Not bad for someone who got her first big break on the World Wide Web.

In late 2007 Grannis entered the “Doritos’ Crash the Super Bowl Challenge” online. “I needed people to come back every day and vote for me for two months,” she explains of the contest. To do so, she uploaded a new video of her performing a different song each day — “It was intense,” she recalls, giggling. “No life! No sleep!” — mixing select covers with original material. She expected she could at least get her friends and family involved, but as she says, “It didn’t take long before I realized that this was going to be something bigger than just a way to keep my friends and family voting.” What she didn’t realize, until the video for her song “Message From Your Heart” aired during Super Bowl XLII, was that she’d won, landing a deal with Interscope Records.

Disagreements over creative control later caused her to break with the label and become an independent artist. Though she seems to have no misgivings about her decision, Grannis does concede that in handling the day-to-day demands of her emergent career she now finds it rather difficult to concentrate on her craft. “It used to be that before music was my life, it was the thing I would always escape to,” she says. “Now that there is all this business stuff and all this online stuff, I find it hard to sit down and hang out with my guitar and write.”

When asked how she challenges herself creatively without having to answer to anyone, though, she’s happy to point out whose approval she most seeks and appreciates. “I think I actually have an advantage [to] having the big label breathing down your neck,” she says, “because I have this direct line with my fans and the people who are supporting me. I feel like it’s because of those people that I’m always pushed daily.”

From such interaction with her fans, Grannis acknowledges feeling the pressure of living up to their expectations. “There are these people who hold me accountable and comment on all my videos, comment on my blog posts,” she says. On top of that, the relative anonymity afforded to online commentators tends to make them especially candid with their opinions and, sometimes, cruel. “That’s always been hardest for me,” she says, “trying to grow some thicker skin.”
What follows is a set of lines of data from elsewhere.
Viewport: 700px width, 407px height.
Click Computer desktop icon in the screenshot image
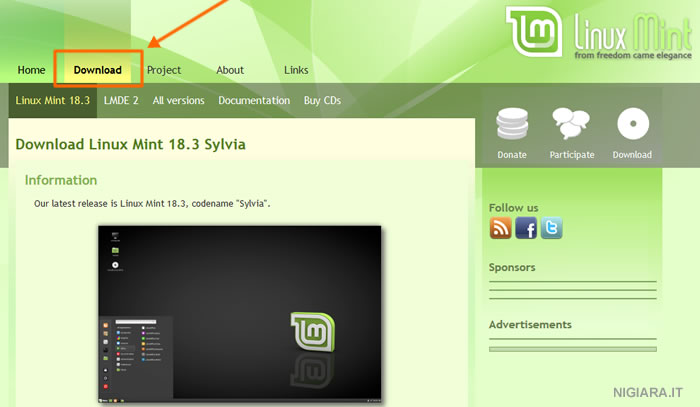115,236
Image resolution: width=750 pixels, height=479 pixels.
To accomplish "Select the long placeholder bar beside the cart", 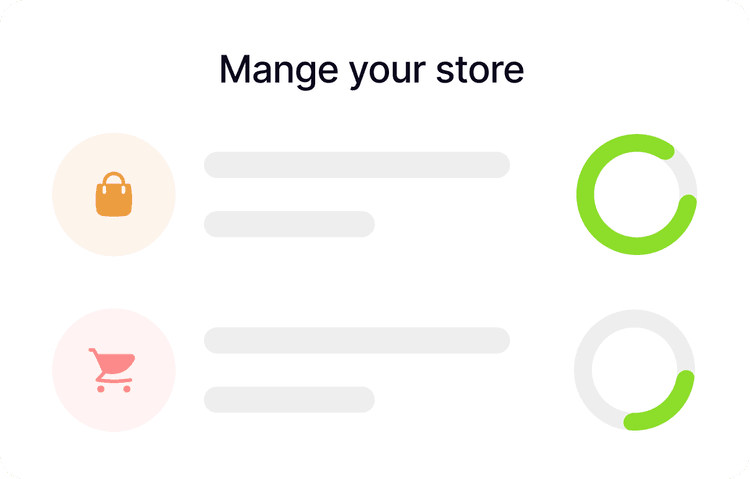I will point(357,341).
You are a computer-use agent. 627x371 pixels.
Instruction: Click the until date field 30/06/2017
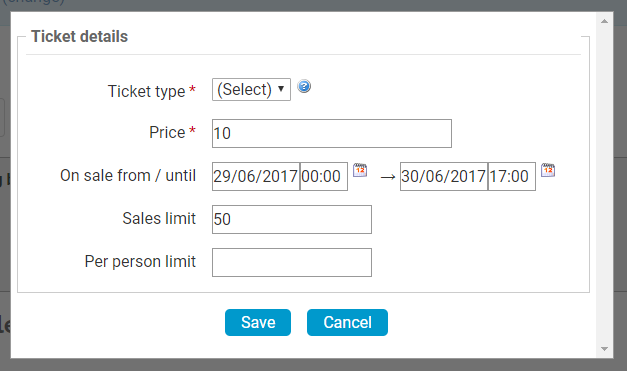click(444, 176)
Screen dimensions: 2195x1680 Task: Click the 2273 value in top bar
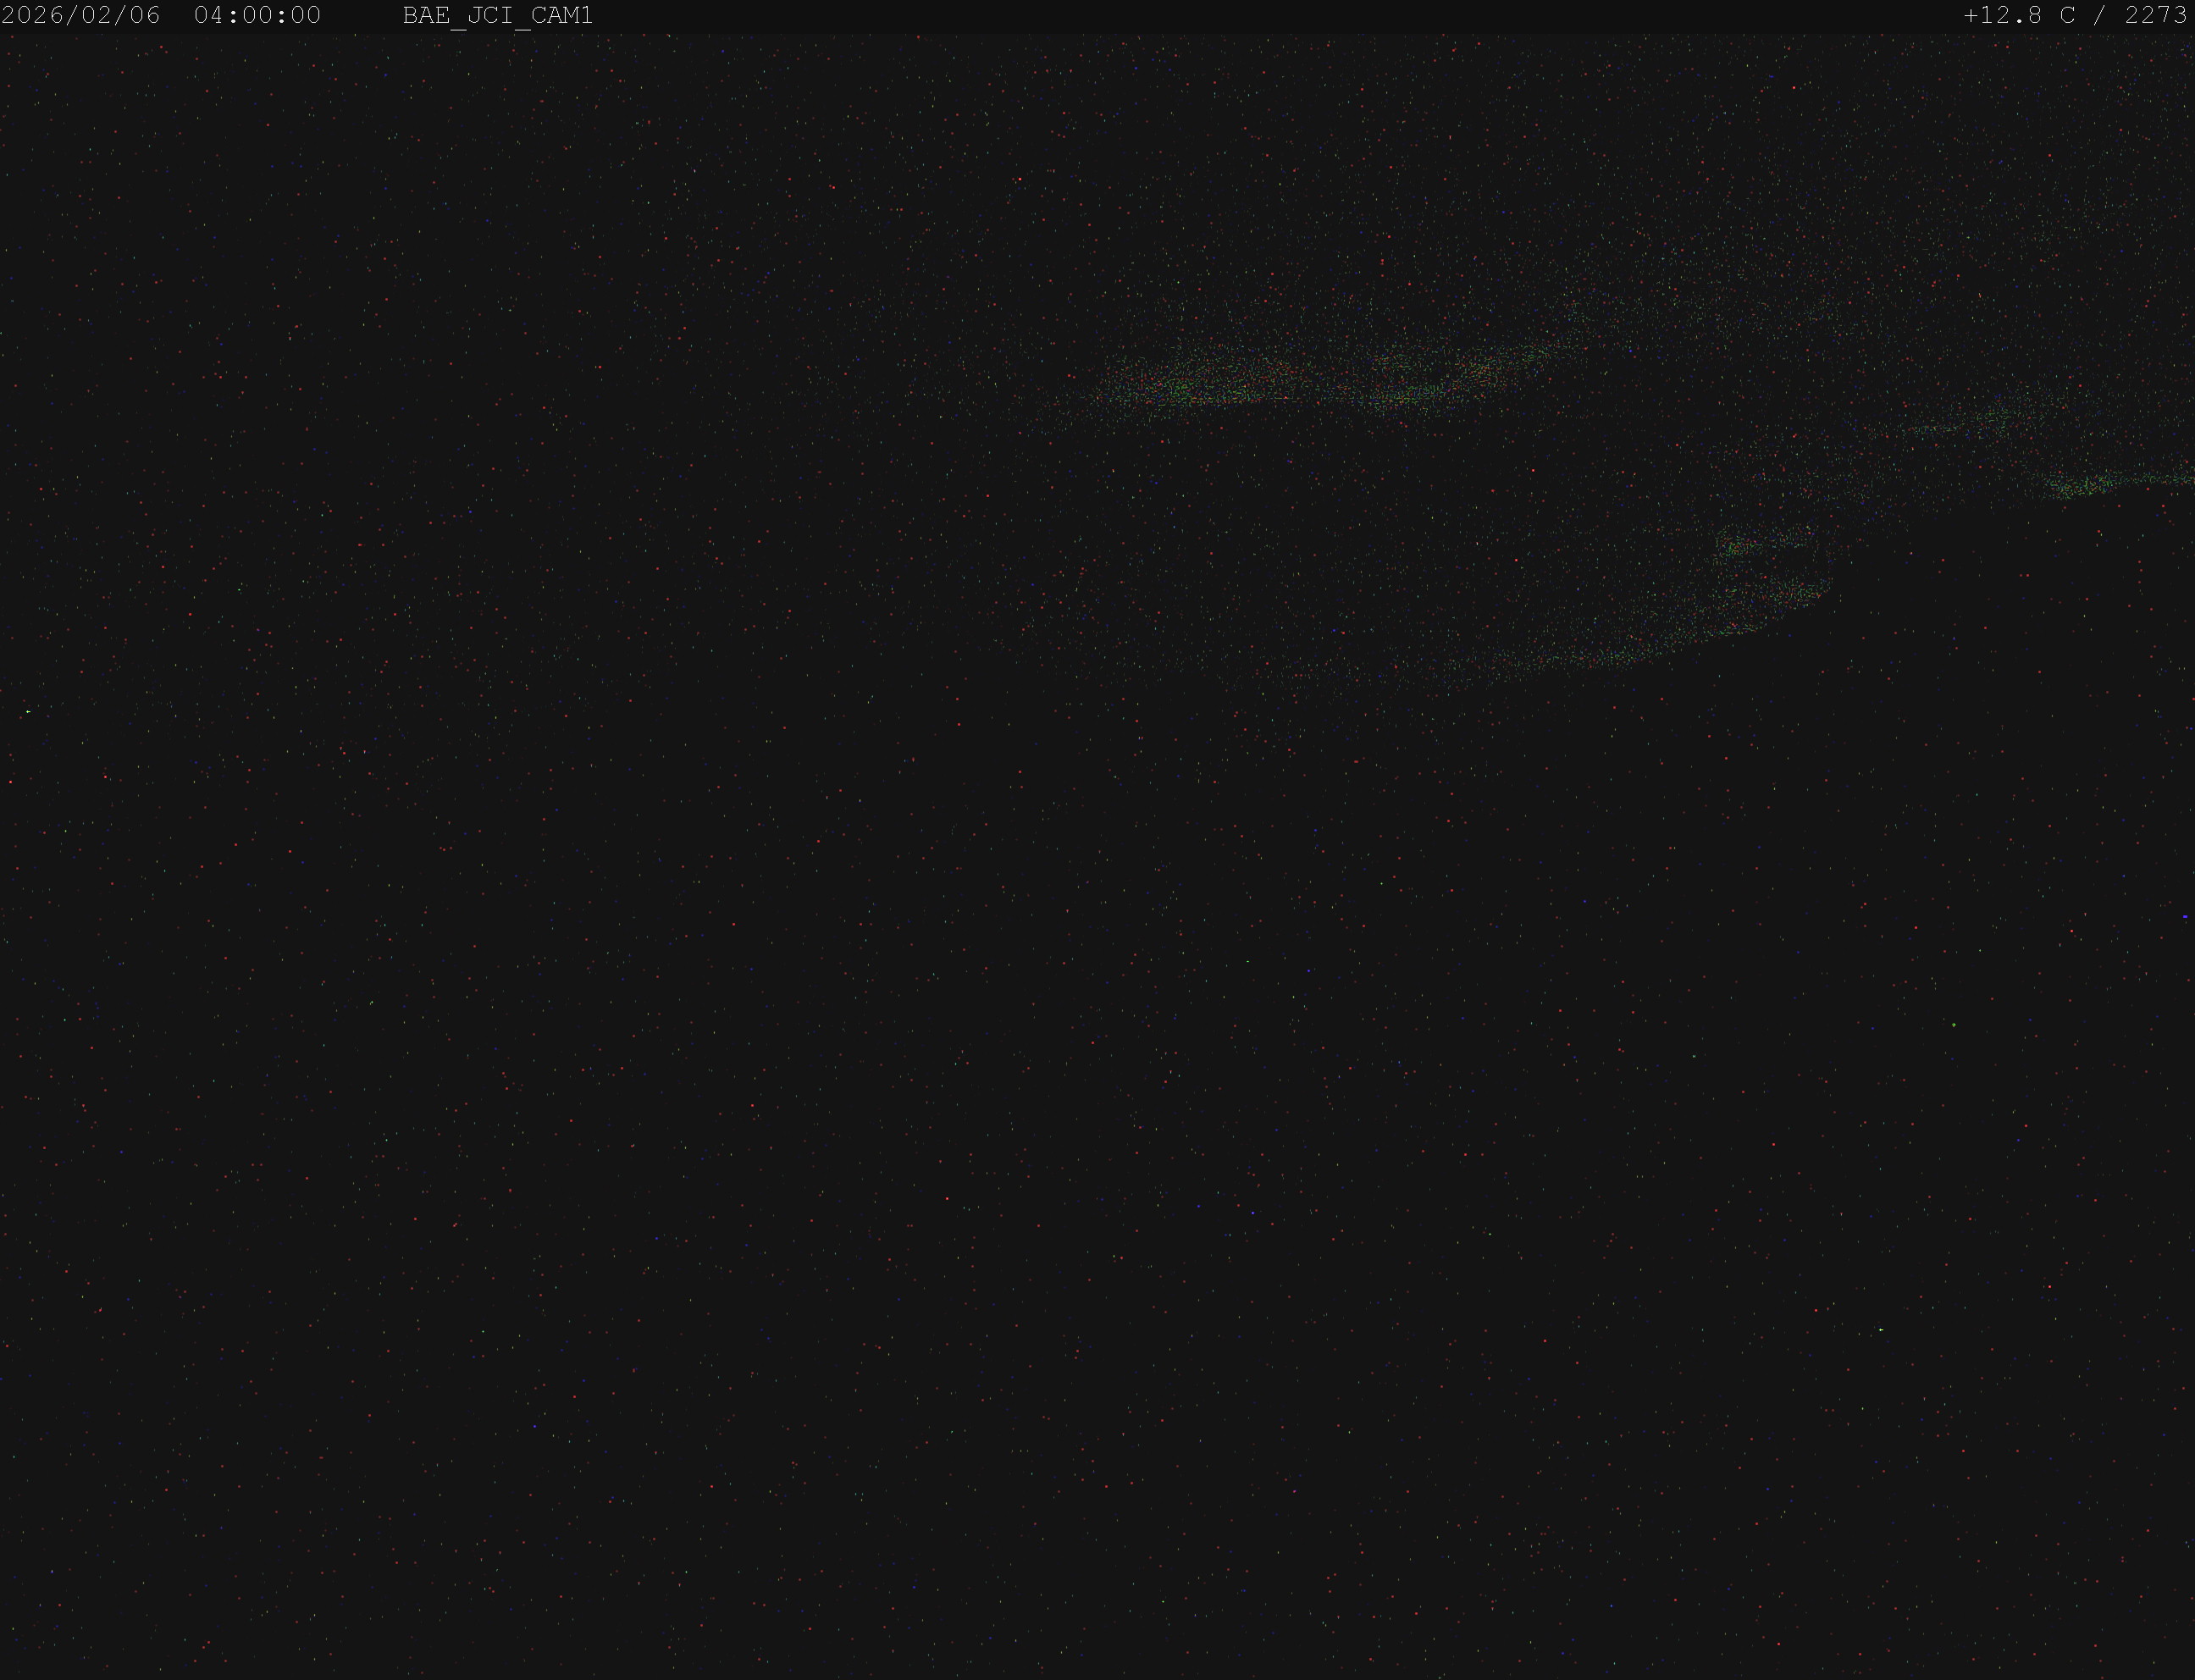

Getting used to performing before a live audience, particularly after she’d grown accustomed to singing in front of a webcam, didn’t make that thicker skin any easier to come by. “I was kind of shy at first,” she recalls, “and I kept to myself, but I felt this urge to be sharing [my music] with people. So I started having little shows at coffeehouses and things like that, but it was painful…. I had many a show where it ended and I’d go hide and start crying and saying, ‘Tonight was so awkward!’

“Nowadays I’m getting more used to it,” she goes on to say, and it’s a good thing too, because she’s slated to begin an extensive tour in support of Stairwells this weekend. Whatever jitters await her on the road, though, she says that she's realized one thing for sure. “The people who come to my shows now are not there to judge me,” she insists. “They’re there to enjoy themselves, have fun, and connect.”